Text ->
* * *

Pioneers of Television



8-9 p.m. Wednesdays, Jan. 2, 9, 16 and 23
WNET (New York)

The rule of sequels -- one good turn deserves another -- is evident with "Pioneers of Television," a four-part series conceived after the success of "Pioneers of Primetime," a PBS special in 2005.

This time, producer Michael J. Trinklein and director Steven J. Boettcher tackle a different genre in each show: sitcoms, late-night, variety and game shows. Each episode pushes the nostalgia meter needle and does a reasonably good job of showing the progression of the genre, though you need not look hard for omissions and at least one internal inconsistency.

In the premiere, "Sitcoms," the format is explored and explained largely by focusing on several giants: Jackie Gleason, Lucille Ball (and Desi Arnaz), Danny Thomas (and spinoff star Andy Griffith) and Dick Van Dyke. Good choices, all. They account for a variety of important developments, including the presence of a studio audience and the trend toward family and rural comedies.

Still, several key points go unmentioned or barely noticed. The TV sitcom, like the other genres, is a direct descendant of its radio counterpart. The importance of radio is properly acknowledged only in the final episode, on game shows. In addition, the puritanical dictates of sponsors and timid network executives go largely unnoticed here, though this comes up in the episode on variety shows.

* * *

Information given ->

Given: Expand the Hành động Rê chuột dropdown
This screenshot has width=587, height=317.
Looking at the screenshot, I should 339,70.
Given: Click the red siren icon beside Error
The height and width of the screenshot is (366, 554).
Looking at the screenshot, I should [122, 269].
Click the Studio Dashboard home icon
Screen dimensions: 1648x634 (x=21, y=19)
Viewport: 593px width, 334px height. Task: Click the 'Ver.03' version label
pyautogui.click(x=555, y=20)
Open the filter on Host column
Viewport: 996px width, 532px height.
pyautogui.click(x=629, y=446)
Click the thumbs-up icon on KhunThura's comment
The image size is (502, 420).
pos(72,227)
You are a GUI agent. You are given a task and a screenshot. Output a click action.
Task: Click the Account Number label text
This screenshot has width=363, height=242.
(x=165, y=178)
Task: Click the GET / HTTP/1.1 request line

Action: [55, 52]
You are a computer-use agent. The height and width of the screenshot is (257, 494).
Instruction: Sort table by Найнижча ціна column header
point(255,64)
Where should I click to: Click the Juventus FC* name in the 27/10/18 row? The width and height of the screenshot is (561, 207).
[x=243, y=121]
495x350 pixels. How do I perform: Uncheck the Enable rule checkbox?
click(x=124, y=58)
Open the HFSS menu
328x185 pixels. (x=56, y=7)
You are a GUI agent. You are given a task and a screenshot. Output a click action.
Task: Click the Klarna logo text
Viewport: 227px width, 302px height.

* * *

Required work ->
1. In the television review, who is named as the director of "Pioneers of Television"?
2. List every genre the television review says the series covers, one per show.
The data has no connection to the television review.

Task solutions ->
1. Steven J. Boettcher

2. Sitcoms, late-night, variety, and game shows